My armchair attempt would say that a star/moon would only NOT spin if at their creation, the clouds of material came 100% from all sides equally.

Normally though, stars or planets are caught from clouds catching and revolving around each other for a couple of million years until the condense to a solid object. Thus the spin.


It has to do with the total angular momentum of a system composed of multiple smaller bodies. (Like the dust/debris cloud during solar system formation)

This minute physics video (about the shape of the solar system) explains it probably better than I can put into words myself:

http://www.youtube.com/watch?v=tmNXKqeUtJM

The relevent part starts at about 1:03, but I recommend watching the whole thing.


This is sort of the ultimate demonstration of the spinning ice skater who seems to be in every eighth grade science book.


Anyone feel like calculating the energy embodied in just the rotation of this star?


Makes me wonder if there will be someday an electrical generator using the rotational energy of a celestial body.

(this would need to have a reference in the main star, otherwise it would just spin with the planet)



generator using the rotational energy...would need to have a reference in the main star

Nope. You could launch generator pods in a hyperbolic trajectory that would start out escaping the neutron star, but generate electricity from the rotating magnetic field in such a way that it's captured in orbit and comes back to its launch point.


No you can't. Conservation of angular momentum doesn't allow that.


Yes you can. You just end up changing the angular momentum of two bodies, not just one. When you launch the pod, you slow down the body you launched from. The system as a whole conserves momentum and energy, but the amount of electricity you have increases.


About 10^46 J?

In the classical approximation (1/2 Iω^2), assuming a uniform sphere of 2.0 solar masses and r=16 km.

That's about 3% of the mass-energy (mc^2 = 3e47 J).

This could be way off.


Wolfram Alpha has 10^46 J as 100x the energy given off by a supernova. I don't know if that means your numbers are off, or if this star is just mind-bendingly insane.


WA also puts the mass-energy of two solar masses at 3.574 x 10^47 J. So the initial calculation seems about right. My very-amateur-physicist guess is that the difference is because a supernova only converts a small fraction of the star's mass into energy - the remaining mass is thrown outwards to form planets and such.

[1] - http://www.wolframalpha.com/input/?i=mass-energy+of+two+sola...

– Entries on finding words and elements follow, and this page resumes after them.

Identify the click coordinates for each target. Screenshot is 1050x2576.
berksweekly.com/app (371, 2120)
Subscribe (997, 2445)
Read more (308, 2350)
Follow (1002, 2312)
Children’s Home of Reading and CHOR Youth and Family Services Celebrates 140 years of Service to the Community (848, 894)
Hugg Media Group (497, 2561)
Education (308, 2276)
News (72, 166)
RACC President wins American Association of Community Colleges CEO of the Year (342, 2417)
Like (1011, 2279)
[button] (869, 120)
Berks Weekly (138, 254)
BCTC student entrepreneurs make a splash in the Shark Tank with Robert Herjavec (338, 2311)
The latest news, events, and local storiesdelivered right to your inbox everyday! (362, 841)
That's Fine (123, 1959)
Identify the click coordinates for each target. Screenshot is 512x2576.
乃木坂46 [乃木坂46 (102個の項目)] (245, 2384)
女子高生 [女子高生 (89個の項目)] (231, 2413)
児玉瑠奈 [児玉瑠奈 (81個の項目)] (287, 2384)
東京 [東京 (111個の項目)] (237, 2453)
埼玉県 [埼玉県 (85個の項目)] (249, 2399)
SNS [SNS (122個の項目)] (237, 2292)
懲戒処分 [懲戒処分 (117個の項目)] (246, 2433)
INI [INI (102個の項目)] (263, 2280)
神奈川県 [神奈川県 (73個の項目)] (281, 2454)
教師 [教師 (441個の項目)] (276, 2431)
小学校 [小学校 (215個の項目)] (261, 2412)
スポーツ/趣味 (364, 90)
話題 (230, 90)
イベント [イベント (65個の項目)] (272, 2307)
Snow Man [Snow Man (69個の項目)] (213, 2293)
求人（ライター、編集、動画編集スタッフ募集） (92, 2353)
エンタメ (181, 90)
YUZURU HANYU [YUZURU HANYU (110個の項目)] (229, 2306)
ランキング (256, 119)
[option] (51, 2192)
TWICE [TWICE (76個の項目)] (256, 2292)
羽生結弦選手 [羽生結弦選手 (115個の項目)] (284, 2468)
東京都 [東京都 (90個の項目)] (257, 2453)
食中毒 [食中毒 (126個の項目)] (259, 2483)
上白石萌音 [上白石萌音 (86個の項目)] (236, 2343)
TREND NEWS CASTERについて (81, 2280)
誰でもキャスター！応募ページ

Wikipedia suggests 10^44 J for type Ia, but 10^46 J for a more energetic core collapse:

https://en.wikipedia.org/wiki/Supernova


You can pack a lot of energy into a rotating system. You have similar problems with ring worlds or terraforming Venus (which barely rotates at all). Transporting in the extra hydrogen and all the rest is trivial compared to spinning it up to a decent period.


I wonder if it's practical to store energy in rotating asteroids? For the terrestrial power grid. No friction, no (mechanical) safety hazards, just an expensive transmission problem.

edit: Back-of-the-envelope says it's a very bad idea, which is just barely plausible if your asteroid is extremely large, and has an extremely high tensile strength (maybe iron-nickel?). Oh well.

edit2: Also apparently there's a failure mode where if you do overestimate the strength of the asteroid's interior, it tears apart and (from e.g geosynchronous orbit) has a >5% chance of destroying most of the planet. D: Yeah, where I said "no mechanical safety hazards", I retract that.


When I try to get on my head a "sun" spinning 716 times on a second I feel my stomach sick... Lousy astronaut here :-(


Holy cow: We can detect an object 16km large at 18,000 light-years from Earth!